Given these facts, it’s natural Iran will suppress the popular movement in Iraq, the same Iraq that’s never been an easy prey as after the 2018 elections and the appointment of Abdel-Mahdi as prime minister.
Abdel-Mahdi outperformed Nuri al-Maliki in obedience to Iran. Maliki was a mere Iranian tool and was only interested in remaining prime minister. It took the events of Mosul of June 2014 and the scandal of handing it to the Islamic State to remove Maliki from power.
From Iraq, Iran began its expansion in all directions. It strengthened its presence in Syria and Lebanon, especially following the assassination of Rafik Hariri on February 14, 2005. Iran will do all it can to stay in Iraq or to keep Iraq as an Iranian colony.
This explains the efforts of Qassem Soleimani, commander of al-Quds Force, to eliminate Iraqi resistance to the Iranian presence. It explains his support for Abdel-Mahdi and Iran’s opposition to establishing an Iraqi national army with weight and officers who are loyal only to Iraq.
The battle for Iraq is going to be long and its outcome will determine Iran's position on the map of the region. An Iranian dream would have come true if the Iraqis had not risen.
Ayatollah Ruhollah Khomeini, who knew how to lead the Iranian popular revolution against the shah's regime in his favour, had hoped that Iraq would fall quickly but Khomeini's hopes were thwarted after eight years of war with Iraq that ended in a near-Iraqi victory.
Khomeini had benefited from that war by sending the Iranian Army to the front and keeping it out of the cities. That allowed him to strengthen his regime, which relies much more on the Islamic Revolutionary Guard Corps than on the regular army. Khomeini must have known that the army commanders had asked the shah to take a strong stand against the street protests but the shah had refused to listen to them.
Regardless of Iraqi President Saddam Hussein’s simplistic political reasoning, Iraq resisted Iran for eight years. This is because of several factors, notably the Iraqi people themselves, who disappointed the Iranians. The latter had thought that the Shias of southern Iraq were waiting to see the Iranian Army on their border to lay down their weapons.

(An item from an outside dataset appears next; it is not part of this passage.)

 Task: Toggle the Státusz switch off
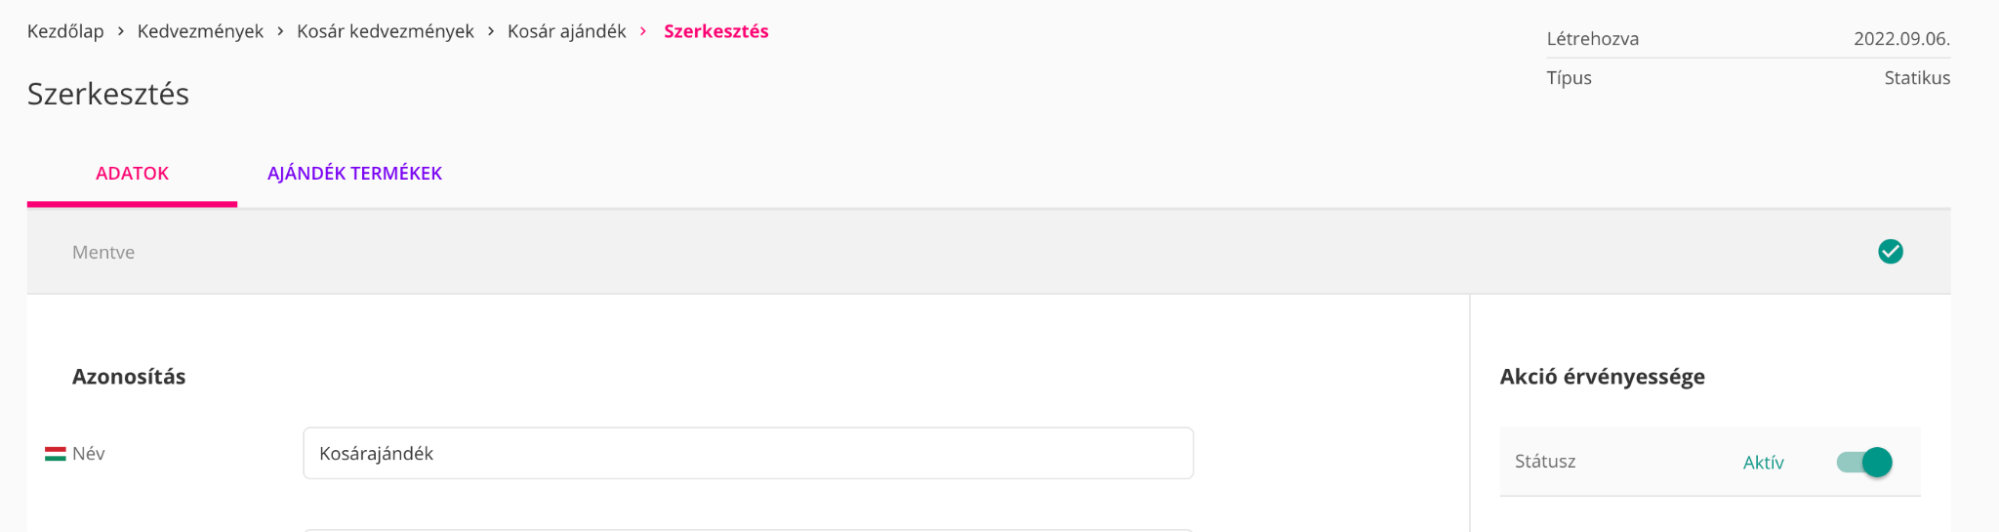tap(1864, 462)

The battle for Iraq has been raging since 1979. It is a battle between Iran and the Iraqi people, who refuse to surrender. There is no doubt that the battle for Iraq is far more important than the battle for Lebanon, given that, in Iraq, the future of the Iranian regime is at stake.

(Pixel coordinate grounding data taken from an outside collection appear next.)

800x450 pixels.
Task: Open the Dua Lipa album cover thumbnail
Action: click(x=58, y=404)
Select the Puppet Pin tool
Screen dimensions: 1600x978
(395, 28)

The Iranian regime knows that very well and that explains its determination to reject any change in Iraq, including changing Abdel-Mahdi. The latter had done his tour of duty in the service of Iran and now he must leave rather than remain prisoner of a game that is part of a long and dangerous battle.
This battle is bound to end one day but there remains this unavoidable mystery: Is it possible that the United States will continue to allow Iran to control and plunder Iraq? After all, it was George W. Bush who had offered Iraq to Iran on a silver platter.
Khairallah Khairallah is a Lebanese writer.